Graduates -- and their parents -- can save by refinancing college loans

Posted: Thursday, June 14, 2001

NEW YORK (AP) -- Just as lower interest rates have sparked a boom in the refinancing of mortgages, they're expected to give a big boost to the refinancing of student loans.

The rates on federally guaranteed loans, which change annually based on the three-month Treasury bill, will drop July 1 to the lowest level in years.

New borrowers will benefit. So will debt-burdened graduates -- and their parents -- who will be able to consolidate outstanding loans at fixed rates that are more than 2 percentage points lower than just a year ago. Even those with a single loan can consolidate -- essentially refinance -- to lock in the lower rate.

''There's going to be a lot of activity with consolidation because it's such a good deal,'' said Kalman Chany, a New York education consultant who wrote ''Paying for College Without Going Broke.''

Ryan Katz, a manager at the Student Loan Consolidation Center in Del Mar, Calif., said there are several reasons to consider consolidating student loans, such as those issued under the federal Stafford program or the Parent Loans for Undergraduate Students, better known as PLUS loans:

-- You end up with a single monthly payment.

-- The term, generally 10 years, can be extended for up to 30 years, thus reducing your monthly payment.

-- And, best of all, you can turn what is essentially a variable-rate loan into one with a fixed rate. Under federal law, most student loans have variable rates until and unless they are consolidated or refinanced.

''This year, you not only have the option of lowering your payment, you also have the opportunity to lock in a good rate,'' Katz said.

There's no question but that Americans are graduating with a lot of debt. Graduates of public universities and colleges typically end up owing more than $10,000 for their undergraduate years; that rises to more than $14,000 at private schools. Graduate-level students often owe more than $24,000, while those who go for medical or law degrees can accumulate even more.

Vicki Zacchetti of the Collegiate Funding Services in Fredericksburg, Va., says that many who seek loan consolidations are in their late 20s or early 30s and have spent at least some time in graduate school.

She pointed out that for a student with $30,000 in outstanding student loans, the savings via consolidation can be significant:

A typical Stafford loan in repayment on July 1, 2000, carried an 8.19 percent interest rate with a monthly payment of $367 for 10 years. As of July 1 this year, the rate will drop to 5.99 percent, reducing the monthly payment to $333.

If the borrower consolidates, he or she can lock in a rate of 6 percent and extend the term to 20 years, reducing that monthly payment to $215. Very large debts can be amortized over 25 to 30 years, she added.

For PLUS loans, the new consolidation rate will be 6.875 percent. There also are consolidation options for other student loans, such as those for health studies.

Mike Kidwell, a co-founder of credit counseling service in Rockville, Md., notes that extending the term of a loan, even at a lower rate, can result in more interest being paid over the life of the loan.

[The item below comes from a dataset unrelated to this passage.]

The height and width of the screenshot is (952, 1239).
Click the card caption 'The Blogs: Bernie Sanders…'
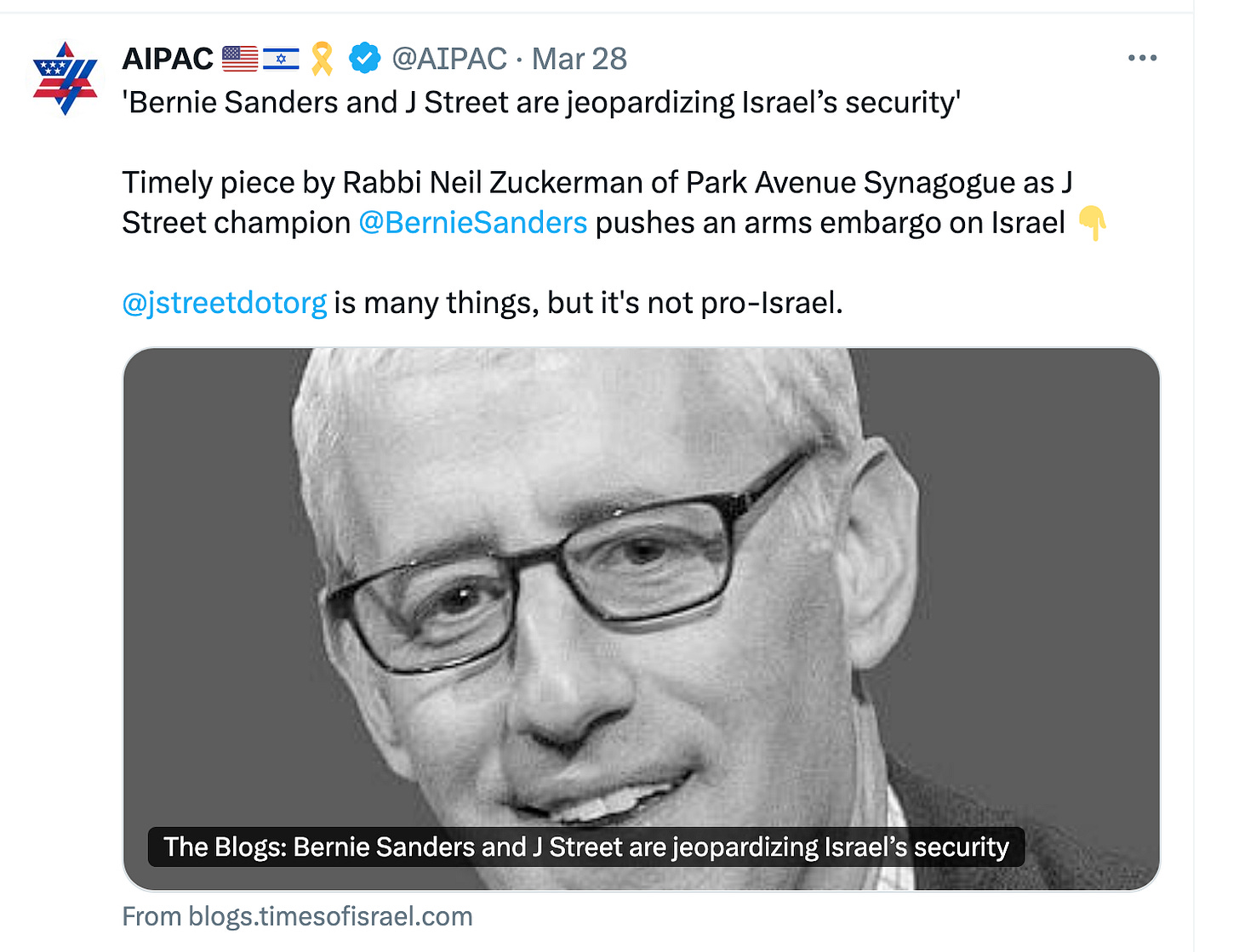[586, 847]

Still, he suggests that spreading out college loan payments can be a boon to new graduates. ''It gives them a little breathing room until they get their feet on the ground,'' Kidwell said.

Sallie Mae, the government-backed student loan originator and secondary market, is among the organizations that do consolidations.

Patricia Schershel, Sallie Mae's loan consolidation officer, says borrowers with a single loan or several loans from a single bank or institution should go there first to check on consolidating, since it can reduce the paperwork. ''The formula for the interest rate is the same wherever you go,'' she said.

Graduates repaying loans will get an added bonus starting next year: The new tax law signed by President Bush earlier this month eliminates the 60-month limit on writing off interest payments.